» **Brief**
Word for word, retype each record shown below.

» **Study material**
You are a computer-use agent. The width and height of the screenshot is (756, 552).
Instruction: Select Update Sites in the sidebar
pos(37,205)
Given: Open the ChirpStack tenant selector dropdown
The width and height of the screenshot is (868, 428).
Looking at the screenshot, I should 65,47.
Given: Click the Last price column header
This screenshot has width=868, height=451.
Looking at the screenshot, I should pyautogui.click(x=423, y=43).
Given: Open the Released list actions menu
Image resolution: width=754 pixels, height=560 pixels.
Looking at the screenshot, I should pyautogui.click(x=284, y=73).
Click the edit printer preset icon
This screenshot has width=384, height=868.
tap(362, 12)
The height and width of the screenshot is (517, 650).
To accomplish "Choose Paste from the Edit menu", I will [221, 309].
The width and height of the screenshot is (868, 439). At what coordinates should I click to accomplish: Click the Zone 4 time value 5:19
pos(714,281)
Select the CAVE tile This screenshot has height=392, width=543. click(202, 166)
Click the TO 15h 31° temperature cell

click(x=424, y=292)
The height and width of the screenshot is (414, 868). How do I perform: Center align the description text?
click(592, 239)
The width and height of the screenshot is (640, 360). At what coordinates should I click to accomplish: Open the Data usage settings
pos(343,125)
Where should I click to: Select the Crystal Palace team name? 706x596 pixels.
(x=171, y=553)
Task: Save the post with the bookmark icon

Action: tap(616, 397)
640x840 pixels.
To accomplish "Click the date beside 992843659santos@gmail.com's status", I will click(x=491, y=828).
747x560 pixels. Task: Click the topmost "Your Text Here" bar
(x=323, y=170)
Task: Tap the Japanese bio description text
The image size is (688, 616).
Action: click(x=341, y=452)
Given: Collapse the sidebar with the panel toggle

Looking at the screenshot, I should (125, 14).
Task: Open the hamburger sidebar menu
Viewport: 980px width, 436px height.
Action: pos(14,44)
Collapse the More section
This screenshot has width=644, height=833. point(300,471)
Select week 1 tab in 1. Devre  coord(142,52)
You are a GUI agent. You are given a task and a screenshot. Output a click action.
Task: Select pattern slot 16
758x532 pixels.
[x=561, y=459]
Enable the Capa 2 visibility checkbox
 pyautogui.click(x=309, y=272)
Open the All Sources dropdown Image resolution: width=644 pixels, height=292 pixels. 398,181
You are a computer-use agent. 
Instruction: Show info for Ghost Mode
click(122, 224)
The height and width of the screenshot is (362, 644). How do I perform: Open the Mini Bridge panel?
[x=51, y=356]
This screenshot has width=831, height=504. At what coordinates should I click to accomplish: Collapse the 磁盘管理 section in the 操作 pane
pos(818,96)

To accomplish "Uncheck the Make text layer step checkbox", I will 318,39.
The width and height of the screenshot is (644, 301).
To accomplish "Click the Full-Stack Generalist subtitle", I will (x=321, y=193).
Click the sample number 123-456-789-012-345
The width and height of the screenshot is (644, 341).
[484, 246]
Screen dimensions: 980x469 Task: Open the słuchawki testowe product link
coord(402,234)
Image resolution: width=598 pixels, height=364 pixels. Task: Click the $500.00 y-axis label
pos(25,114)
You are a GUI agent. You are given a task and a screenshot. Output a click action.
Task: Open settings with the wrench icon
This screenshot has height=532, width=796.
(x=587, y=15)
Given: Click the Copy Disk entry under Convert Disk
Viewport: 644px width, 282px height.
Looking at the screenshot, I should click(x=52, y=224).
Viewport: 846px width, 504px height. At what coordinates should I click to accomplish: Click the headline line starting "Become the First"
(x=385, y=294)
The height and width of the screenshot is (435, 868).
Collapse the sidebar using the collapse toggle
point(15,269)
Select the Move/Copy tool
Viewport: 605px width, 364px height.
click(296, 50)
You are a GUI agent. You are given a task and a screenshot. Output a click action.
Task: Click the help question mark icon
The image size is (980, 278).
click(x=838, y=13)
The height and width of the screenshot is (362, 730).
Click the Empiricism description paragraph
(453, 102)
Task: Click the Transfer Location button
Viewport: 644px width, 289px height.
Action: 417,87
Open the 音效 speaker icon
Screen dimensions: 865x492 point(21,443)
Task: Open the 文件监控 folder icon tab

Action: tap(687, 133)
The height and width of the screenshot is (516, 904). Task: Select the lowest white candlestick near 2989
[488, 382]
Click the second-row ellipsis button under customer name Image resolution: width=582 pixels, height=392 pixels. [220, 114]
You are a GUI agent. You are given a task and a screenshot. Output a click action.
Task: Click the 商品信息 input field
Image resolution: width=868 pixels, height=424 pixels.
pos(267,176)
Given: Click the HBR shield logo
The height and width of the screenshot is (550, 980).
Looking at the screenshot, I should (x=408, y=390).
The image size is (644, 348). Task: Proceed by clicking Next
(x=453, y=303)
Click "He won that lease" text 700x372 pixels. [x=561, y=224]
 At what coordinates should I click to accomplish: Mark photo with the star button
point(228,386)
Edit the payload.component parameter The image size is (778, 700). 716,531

» **Finished exercise**
You are a computer-use agent. The width and height of the screenshot is (756, 552).
Instruction: Select Update Sites in the sidebar
pos(37,205)
Given: Open the ChirpStack tenant selector dropdown
The width and height of the screenshot is (868, 428).
Looking at the screenshot, I should 65,47.
Given: Click the Last price column header
This screenshot has width=868, height=451.
Looking at the screenshot, I should pyautogui.click(x=423, y=43).
Given: Open the Released list actions menu
Image resolution: width=754 pixels, height=560 pixels.
Looking at the screenshot, I should pyautogui.click(x=284, y=73).
Click the edit printer preset icon
This screenshot has width=384, height=868.
tap(362, 12)
The height and width of the screenshot is (517, 650).
To accomplish "Choose Paste from the Edit menu", I will [221, 309].
The width and height of the screenshot is (868, 439). At what coordinates should I click to accomplish: Click the Zone 4 time value 5:19
pos(714,281)
Select the CAVE tile This screenshot has height=392, width=543. click(202, 166)
Click the TO 15h 31° temperature cell

click(x=424, y=292)
The height and width of the screenshot is (414, 868). How do I perform: Center align the description text?
click(592, 239)
The width and height of the screenshot is (640, 360). At what coordinates should I click to accomplish: Open the Data usage settings
pos(343,125)
Where should I click to: Select the Crystal Palace team name? 706x596 pixels.
(x=171, y=553)
Task: Save the post with the bookmark icon

Action: tap(616, 397)
640x840 pixels.
To accomplish "Click the date beside 992843659santos@gmail.com's status", I will click(x=491, y=828).
747x560 pixels. Task: Click the topmost "Your Text Here" bar
(x=323, y=170)
Task: Tap the Japanese bio description text
The image size is (688, 616).
Action: click(x=341, y=452)
Given: Collapse the sidebar with the panel toggle

Looking at the screenshot, I should (125, 14).
Task: Open the hamburger sidebar menu
Viewport: 980px width, 436px height.
Action: pos(14,44)
Collapse the More section
This screenshot has width=644, height=833. point(300,471)
Select week 1 tab in 1. Devre  coord(142,52)
You are a GUI agent. You are given a task and a screenshot. Output a click action.
Task: Select pattern slot 16
758x532 pixels.
[x=561, y=459]
Enable the Capa 2 visibility checkbox
 pyautogui.click(x=309, y=272)
Open the All Sources dropdown Image resolution: width=644 pixels, height=292 pixels. 398,181
You are a computer-use agent. 
Instruction: Show info for Ghost Mode
click(122, 224)
The height and width of the screenshot is (362, 644). How do I perform: Open the Mini Bridge panel?
[x=51, y=356]
This screenshot has width=831, height=504. At what coordinates should I click to accomplish: Collapse the 磁盘管理 section in the 操作 pane
pos(818,96)

To accomplish "Uncheck the Make text layer step checkbox", I will 318,39.
The width and height of the screenshot is (644, 301).
To accomplish "Click the Full-Stack Generalist subtitle", I will (x=321, y=193).
Click the sample number 123-456-789-012-345
The width and height of the screenshot is (644, 341).
[484, 246]
Screen dimensions: 980x469 Task: Open the słuchawki testowe product link
coord(402,234)
Image resolution: width=598 pixels, height=364 pixels. Task: Click the $500.00 y-axis label
pos(25,114)
You are a GUI agent. You are given a task and a screenshot. Output a click action.
Task: Open settings with the wrench icon
This screenshot has height=532, width=796.
(x=587, y=15)
Given: Click the Copy Disk entry under Convert Disk
Viewport: 644px width, 282px height.
Looking at the screenshot, I should click(x=52, y=224).
Viewport: 846px width, 504px height. At what coordinates should I click to accomplish: Click the headline line starting "Become the First"
(x=385, y=294)
The height and width of the screenshot is (435, 868).
Collapse the sidebar using the collapse toggle
point(15,269)
Select the Move/Copy tool
Viewport: 605px width, 364px height.
click(296, 50)
You are a GUI agent. You are given a task and a screenshot. Output a click action.
Task: Click the help question mark icon
The image size is (980, 278).
click(x=838, y=13)
The height and width of the screenshot is (362, 730).
Click the Empiricism description paragraph
(453, 102)
Task: Click the Transfer Location button
Viewport: 644px width, 289px height.
Action: 417,87
Open the 音效 speaker icon
Screen dimensions: 865x492 point(21,443)
Task: Open the 文件监控 folder icon tab

Action: tap(687, 133)
The height and width of the screenshot is (516, 904). Task: Select the lowest white candlestick near 2989
[488, 382]
Click the second-row ellipsis button under customer name Image resolution: width=582 pixels, height=392 pixels. [220, 114]
You are a GUI agent. You are given a task and a screenshot. Output a click action.
Task: Click the 商品信息 input field
Image resolution: width=868 pixels, height=424 pixels.
pos(267,176)
Given: Click the HBR shield logo
The height and width of the screenshot is (550, 980).
Looking at the screenshot, I should (x=408, y=390).
The image size is (644, 348). Task: Proceed by clicking Next
(x=453, y=303)
Click "He won that lease" text 700x372 pixels. [x=561, y=224]
 At what coordinates should I click to accomplish: Mark photo with the star button
point(228,386)
Edit the payload.component parameter The image size is (778, 700). 716,531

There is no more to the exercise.